» **WHAT IS NEEDED**
For every entry, reproduce the wording exactly and omit any image it holds.

○ ○ ○ ○ ○ ○ ○

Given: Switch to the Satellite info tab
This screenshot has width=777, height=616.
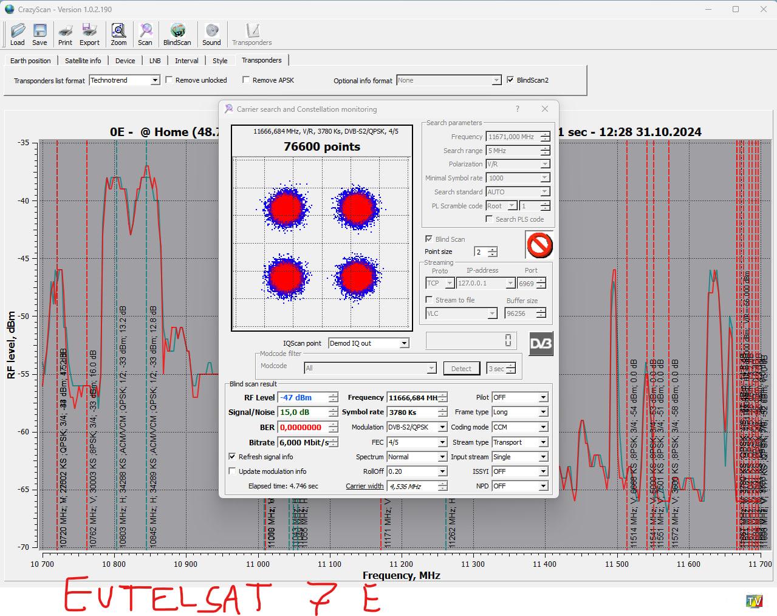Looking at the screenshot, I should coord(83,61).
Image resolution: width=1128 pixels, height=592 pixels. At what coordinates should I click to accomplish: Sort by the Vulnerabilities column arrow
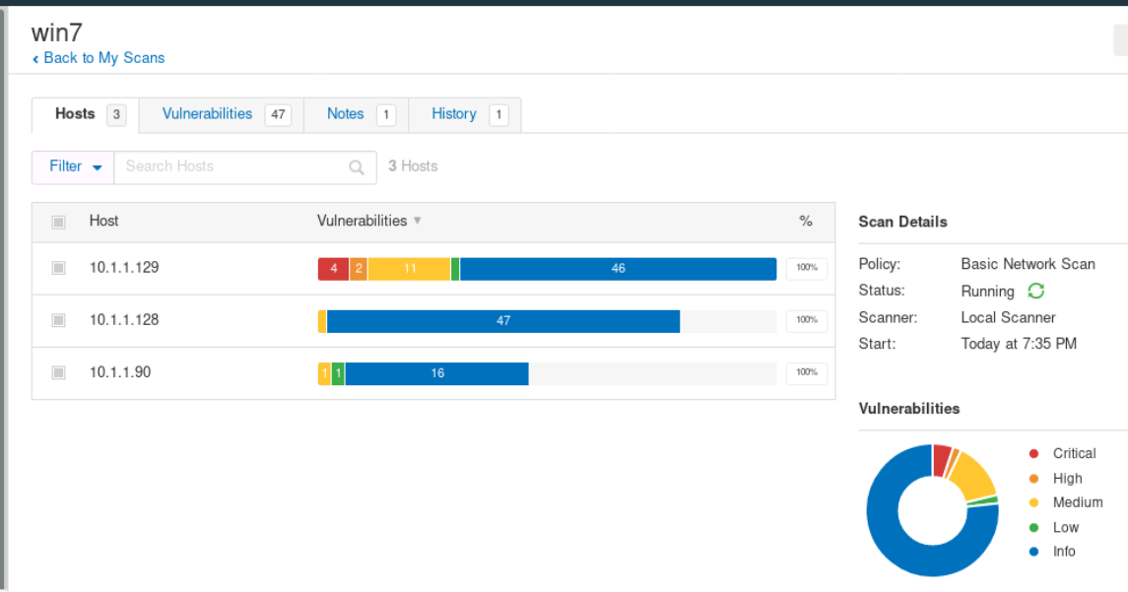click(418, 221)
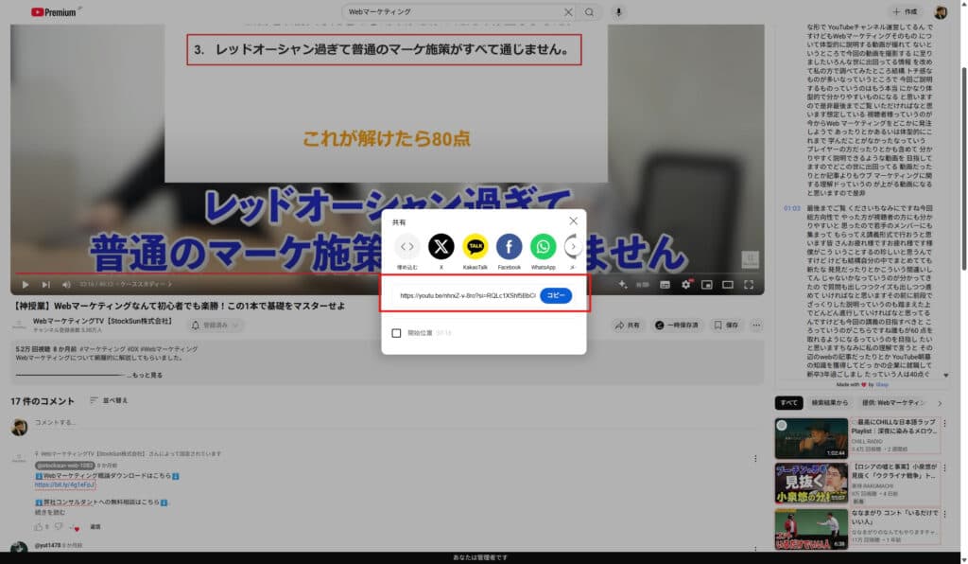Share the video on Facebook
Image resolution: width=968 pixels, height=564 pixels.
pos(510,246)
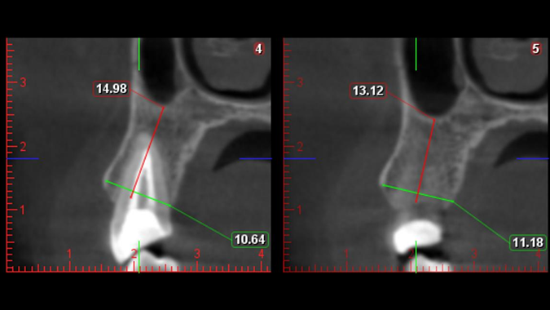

○ ○ ○ ○ ○ ○ ○

» **WRITTEN ANSWER**
Given: Switch to the Satellite info tab
This screenshot has width=777, height=616.
Looking at the screenshot, I should coord(83,61).
Image resolution: width=1128 pixels, height=592 pixels. At what coordinates should I click to accomplish: Sort by the Vulnerabilities column arrow
click(418, 221)
Share the video on Facebook
Image resolution: width=968 pixels, height=564 pixels.
pos(510,246)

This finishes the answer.